If you've never heard Reyna speak and do a reading, you've missed demasiado. Yanked out of my own tiny first-book tasks, I sat with others at Tattered Cover Bookstore as she told of her childhood, growing up, her life, her family relationships and trials that epitomize what every young mexicanito who crosses al Otro Lado undergoes. Her reading widened my self-centeredness some, deflated my overindulgence in my first novel being published. It was good for me. She the pocha and me the chicano connected for just one moment at the reading, when I realized how much we shared in common when we'd been young brown kids in this intolerant society.

The Distance Between Us, A Memoir is her book. Read it, but better yet, go hear it. Reyna headed off for another read at Whittier Public Library, but you can go here to see where else you might be lucky enough to catch her.

Back to self-promotion – Albuquerque and a TV interview

KASA 2 Fox TV has a weekday morning show called Santa Fe Style Show and interviewed me about The Closet of Discarded Dreams as their featured book of the month!
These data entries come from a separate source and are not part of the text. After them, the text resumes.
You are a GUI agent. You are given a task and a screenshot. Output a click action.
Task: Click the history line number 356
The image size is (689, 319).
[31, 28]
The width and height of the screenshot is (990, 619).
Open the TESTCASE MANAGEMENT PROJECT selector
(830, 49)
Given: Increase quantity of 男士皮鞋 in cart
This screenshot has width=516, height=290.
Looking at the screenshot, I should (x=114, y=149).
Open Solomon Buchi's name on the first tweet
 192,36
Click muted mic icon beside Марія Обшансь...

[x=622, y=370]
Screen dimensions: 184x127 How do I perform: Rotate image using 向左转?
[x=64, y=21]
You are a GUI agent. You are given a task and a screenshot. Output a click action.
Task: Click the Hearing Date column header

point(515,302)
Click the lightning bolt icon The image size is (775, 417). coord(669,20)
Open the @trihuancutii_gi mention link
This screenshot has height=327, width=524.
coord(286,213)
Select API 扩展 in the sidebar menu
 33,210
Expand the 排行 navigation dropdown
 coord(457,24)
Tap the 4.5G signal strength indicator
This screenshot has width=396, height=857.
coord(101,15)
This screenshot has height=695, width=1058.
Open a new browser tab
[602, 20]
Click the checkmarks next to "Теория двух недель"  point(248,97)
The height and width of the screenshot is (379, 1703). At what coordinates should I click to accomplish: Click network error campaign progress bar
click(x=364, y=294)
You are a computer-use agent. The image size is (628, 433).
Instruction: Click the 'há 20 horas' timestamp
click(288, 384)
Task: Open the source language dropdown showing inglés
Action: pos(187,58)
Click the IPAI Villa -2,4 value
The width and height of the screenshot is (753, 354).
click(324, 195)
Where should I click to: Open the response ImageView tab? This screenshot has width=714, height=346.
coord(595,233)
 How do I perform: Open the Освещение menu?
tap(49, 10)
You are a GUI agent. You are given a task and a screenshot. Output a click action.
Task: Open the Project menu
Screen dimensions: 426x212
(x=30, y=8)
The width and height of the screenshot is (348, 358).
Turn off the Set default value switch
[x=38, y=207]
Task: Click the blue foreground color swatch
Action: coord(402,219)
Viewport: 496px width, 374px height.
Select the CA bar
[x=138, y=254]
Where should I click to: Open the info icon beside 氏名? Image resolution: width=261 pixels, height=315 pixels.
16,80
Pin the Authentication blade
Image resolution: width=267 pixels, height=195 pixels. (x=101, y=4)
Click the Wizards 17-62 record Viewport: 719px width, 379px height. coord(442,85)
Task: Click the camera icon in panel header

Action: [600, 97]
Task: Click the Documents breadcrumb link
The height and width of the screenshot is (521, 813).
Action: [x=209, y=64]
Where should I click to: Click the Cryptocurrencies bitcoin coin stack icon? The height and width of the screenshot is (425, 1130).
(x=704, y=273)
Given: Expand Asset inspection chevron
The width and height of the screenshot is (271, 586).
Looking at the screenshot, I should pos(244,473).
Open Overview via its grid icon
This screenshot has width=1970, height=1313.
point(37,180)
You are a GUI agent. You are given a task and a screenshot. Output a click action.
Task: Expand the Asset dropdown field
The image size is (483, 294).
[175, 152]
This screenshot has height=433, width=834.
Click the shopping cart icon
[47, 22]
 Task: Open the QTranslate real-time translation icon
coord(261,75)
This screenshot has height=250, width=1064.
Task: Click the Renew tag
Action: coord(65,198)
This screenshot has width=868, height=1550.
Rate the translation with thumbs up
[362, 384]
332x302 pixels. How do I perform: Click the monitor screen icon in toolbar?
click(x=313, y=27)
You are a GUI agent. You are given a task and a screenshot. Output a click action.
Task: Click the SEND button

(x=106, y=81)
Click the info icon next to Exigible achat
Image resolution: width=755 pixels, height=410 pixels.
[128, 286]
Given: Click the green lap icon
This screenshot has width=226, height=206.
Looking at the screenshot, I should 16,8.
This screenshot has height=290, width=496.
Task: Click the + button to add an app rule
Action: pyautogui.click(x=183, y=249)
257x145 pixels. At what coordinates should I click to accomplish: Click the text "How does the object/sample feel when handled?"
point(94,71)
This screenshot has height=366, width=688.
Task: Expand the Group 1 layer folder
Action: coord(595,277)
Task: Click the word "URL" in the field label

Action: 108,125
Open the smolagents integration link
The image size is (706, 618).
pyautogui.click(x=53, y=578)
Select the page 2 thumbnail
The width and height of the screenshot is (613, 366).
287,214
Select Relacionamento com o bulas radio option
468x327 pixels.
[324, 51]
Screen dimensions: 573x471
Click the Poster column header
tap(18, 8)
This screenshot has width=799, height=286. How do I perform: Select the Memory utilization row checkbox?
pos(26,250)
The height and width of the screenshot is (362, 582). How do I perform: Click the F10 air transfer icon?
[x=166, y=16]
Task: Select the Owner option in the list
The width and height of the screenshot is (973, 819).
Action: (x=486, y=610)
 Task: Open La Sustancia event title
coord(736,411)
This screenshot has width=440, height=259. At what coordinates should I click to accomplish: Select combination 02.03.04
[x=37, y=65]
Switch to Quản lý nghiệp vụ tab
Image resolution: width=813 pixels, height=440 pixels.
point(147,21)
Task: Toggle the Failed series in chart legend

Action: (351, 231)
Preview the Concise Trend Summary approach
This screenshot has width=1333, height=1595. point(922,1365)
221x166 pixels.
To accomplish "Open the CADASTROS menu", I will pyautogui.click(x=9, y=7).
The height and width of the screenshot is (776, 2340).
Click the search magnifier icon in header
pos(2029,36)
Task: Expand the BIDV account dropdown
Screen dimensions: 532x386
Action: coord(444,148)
If you want to see how a Chicano pitches to an audience in the land of the Hispanic, go here.

Author doesn't do good phone – Denver WESTWORD.com interview

Our biggest alternative-newspaper's website features an interview by Cory Cascciato today. It taught me how different phone interviews are from live ones on TV. You can go here to read my ramblings.

Chingaus – The Closet arrives!

My first reading is this Sunday. I've never seen the book, though the Ebook's been available online since Sept. 1. I'm sitting on the front patio, drinking Negras, wishing I could down a half a bottle of Knob Creek, looking up the street every time I hear a vehicle, hoping it's FedEx, wondering how I'm going to tell my audience Sunday that they can't buy the book because it didn't get here in time. Other than that, I'm fine. Mi amá is here for the reading, but she's enjoying Reyna's book because MINE HASN'T ARRIVED and might not. One day left for deliveries.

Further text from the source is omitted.